- **Given passage**:

--

With reference to FIGS. 9 and 16, early exhaust valve opening may be achieved by providing an exhaust cam 110 with an enlarged main exhaust lobe. The enlarged main exhaust lobe causes the master-slave piston combination to actuate the exhaust valve 300 at an earlier time in the engine cycle than it otherwise would. As a result, the exhaust valve 300 runs the risk of extending farther into the engine cylinder than it otherwise would, and potentially impacting the engine piston in the cylinder. The clipping port 204 and clipping passage 206 may prevent over travel of the exhaust valve 300 by limiting the extension of the slave piston 230 out of the bore in which it is disposed.

When it is desired to have normal exhaust valve actuation, as opposed to early exhaust valve actuation, the lost motion system 200 may be operated to provide a centered lift motion, illustrated in FIG. 11. Centered lift of the exhaust and intake valves is illustrated by main exhaust event 602 and main intake event 702. As compared with a conventional exhaust event 600 and a conventional main intake event 700, shown in FIG. 10, the centered lift motions in FIG. 11 begin later, end sooner, and have a reduced lift. The centered lift motions may be achieved by maintaining the trigger valve for the lost motion system open as the master piston begins to move under the influence of the main event lobe on the cam. Maintaining the trigger valve open during part of the main event lobe allows some hydraulic fluid that would normally be used to displace the slave piston to flow to the accumulator instead. After the trigger valve is closed part way through the main event, the slave piston resumes following the motion prescribed by the main event lobe on the cam. The slave piston displacement, and thus the engine valve motion, is delayed and reduced in magnitude, however, because there is less hydraulic fluid in the master-slave circuit.

Early intake valve closing and main exhaust actuation for positive power operation is illustrated in FIG. 12. The main intake event 704 ends sooner than the corresponding main intake event 700 shown in FIG. 10, and accordingly is referred to as early intake closing. The early intake valve closing may be accomplished by releasing high pressure hydraulic fluid from the master-slave circuit of a lost motion system before the master piston has completed the motion prescribed by the main intake lobe on the cam associated with the master piston. The release of this fluid may cause the slave piston and engine valves to collapse before the master piston returns them under the influence of the cam.

With reference to FIG. 13, various engine valve actuations, and modifications thereof, that may be provided using the various system and method embodiments of the invention are shown. For example, an early intake closing event 704 is shown to be carried out with an optional intake valve EGR event 710 and an optional exhaust valve EGR event 620. The foregoing valve motions are intended to be exemplary. It is appreciated that the various system embodiments of the present invention may be used to carry out a wide variety of different valve events having variable timing and lift.

With reference to FIG. 15, the various embodiments of the invention may be used to provide compression-release engine braking events 640 in combination with optional exhaust gas recirculation (“EGR”) events 650. The main intake event 700 may provide auxiliary exhaust lift cylinder charging for engine braking.

--

- **Information shown**:

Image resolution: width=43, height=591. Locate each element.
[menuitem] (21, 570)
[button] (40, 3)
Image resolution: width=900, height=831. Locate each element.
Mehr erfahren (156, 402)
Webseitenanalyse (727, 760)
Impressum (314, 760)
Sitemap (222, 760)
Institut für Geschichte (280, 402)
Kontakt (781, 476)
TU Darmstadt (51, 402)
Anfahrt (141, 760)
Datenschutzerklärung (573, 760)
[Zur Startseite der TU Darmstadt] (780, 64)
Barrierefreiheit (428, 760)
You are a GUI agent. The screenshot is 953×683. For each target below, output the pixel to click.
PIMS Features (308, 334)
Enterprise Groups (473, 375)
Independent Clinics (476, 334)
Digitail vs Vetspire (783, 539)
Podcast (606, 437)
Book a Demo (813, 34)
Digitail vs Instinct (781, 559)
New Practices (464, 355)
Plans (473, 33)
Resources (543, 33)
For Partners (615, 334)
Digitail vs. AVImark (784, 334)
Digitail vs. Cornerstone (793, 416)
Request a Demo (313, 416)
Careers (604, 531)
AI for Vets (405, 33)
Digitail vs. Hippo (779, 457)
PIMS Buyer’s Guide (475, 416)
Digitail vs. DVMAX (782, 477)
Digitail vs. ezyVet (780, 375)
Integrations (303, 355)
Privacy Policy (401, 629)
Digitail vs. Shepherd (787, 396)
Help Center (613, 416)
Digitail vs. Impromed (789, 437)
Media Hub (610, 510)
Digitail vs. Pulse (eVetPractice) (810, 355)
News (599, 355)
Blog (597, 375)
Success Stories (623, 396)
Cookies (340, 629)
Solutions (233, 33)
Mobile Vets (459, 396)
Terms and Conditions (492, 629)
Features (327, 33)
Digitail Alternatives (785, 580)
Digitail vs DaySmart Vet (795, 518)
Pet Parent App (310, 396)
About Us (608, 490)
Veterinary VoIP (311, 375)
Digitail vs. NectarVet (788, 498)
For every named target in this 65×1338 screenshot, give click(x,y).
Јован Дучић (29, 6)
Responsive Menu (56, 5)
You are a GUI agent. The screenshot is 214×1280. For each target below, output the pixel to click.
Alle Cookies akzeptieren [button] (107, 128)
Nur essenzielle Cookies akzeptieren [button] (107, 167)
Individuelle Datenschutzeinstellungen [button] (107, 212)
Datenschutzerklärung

--

- **Request A**:
Translate this sentence from the valve actuation passage into Spanish: "Maintaining the trigger valve open during part of the main event lobe allows some hydraulic fluid that would normally be used to displace the slave piston to flow to the accumulator instead."
- **Request B**:
Reproduce the stretch of the valve actuation passage from "With reference to FIGS." through "it is disposed." word for word.
- **Request C**:
Carry on the valve actuation passage from the point where it stops.
The entries come from a different source than the valve actuation passage.

- **Output A**:
Mantener abierta la válvula de disparo durante parte del lóbulo del evento principal permite que parte del fluido hidráulico que normalmente se usaría para desplazar el pistón esclavo fluya, en cambio, hacia el acumulador.

- **Output B**:
With reference to FIGS. 9 and 16, early exhaust valve opening may be achieved by providing an exhaust cam 110 with an enlarged main exhaust lobe. The enlarged main exhaust lobe causes the master-slave piston combination to actuate the exhaust valve 300 at an earlier time in the engine cycle than it otherwise would. As a result, the exhaust valve 300 runs the risk of extending farther into the engine cylinder than it otherwise would, and potentially impacting the engine piston in the cylinder. The clipping port 204 and clipping passage 206 may prevent over travel of the exhaust valve 300 by limiting the extension of the slave piston 230 out of the bore in which it is disposed.

- **Output C**:
For example, the foregoing embodiments of the invention may be used to reduce the “shake” commonly associated with diesel engines as they are shut down. The variable valve actuation system may be used to shut down the valve actuation in individual engine cylinders, one at a time, thereby reducing the shake that occurs when all cylinders are shut down simultaneously.

With reference to FIG. 17, in an alternative embodiment of the present invention, valve actuation may be provided primarily or secondarily through a lost motion system 200. A rocker arm 120 may receive motion from a motion imparting device, such as but not limited to a cam 110. As the rocker arm 120 encounters lobe(s) on the cam 110, it may pivot about the rocker shaft 122 and engage the lost motion system 200. The lost motion system 200 may generally be comprised of a master piston 210 and a slave piston 230. A means for imparting motion 100, such as the rocker arm 120, may contact and drive the master piston 210. This contact may be direct or it may be through an intermediate component, such as but not limited to, a push tube 130. The master piston 210 may be disposed in a bore 204 in a housing 202, such that the master piston 210 may slide within the bore 204 while maintaining an effective seal with the bore 204. The bore 204 in which the master piston 210 resides may be hydraulically connected to a second bore 206, in which the slave piston 230 may reside. The slave piston 230 may be disposed in the second bore 206 so that it may slide within the second bore 206 while maintaining an effective seal with the second bore 206.

The hydraulic circuit between the master piston 210 and the slave piston 230 (the master-slave circuit) may be selectively filled with hydraulic fluid under the control of valve 260 through conduit 220. Motion imparted to the master piston 210 by the rocker arm 120 may be transferred to the slave piston 230 and the engine valves 300 when the master-slave circuit is provided with sufficient fluid. Hydraulic fluid supply to and from the master-slave circuit may be provided at high speed when the valve 260 is a trigger valve. The use of a trigger valve to add and drain fluid from the master-slave circuit may permit high speed variable valve actuation.

In the embodiment shown in FIG. 17, the means for imparting motion 100 for the valve actuation system 10 may be equipped with an additional variable valve actuation feature. The additional VVA feature may be realized using a rocker arm 120 with an extension 121. The extension 121 may protrude from the rocker arm 120 and terminate in a head adjacent to the valve bridge 310, or an engine valve 300. A lash space may be provided between the extension arm 121 and the valve bridge 310. A slot may be provided in the slave piston 230 in order to receive the extension 121. The slot may be of sufficient size that the slave piston 230 and the extension 121 may move freely relative to one another without interference.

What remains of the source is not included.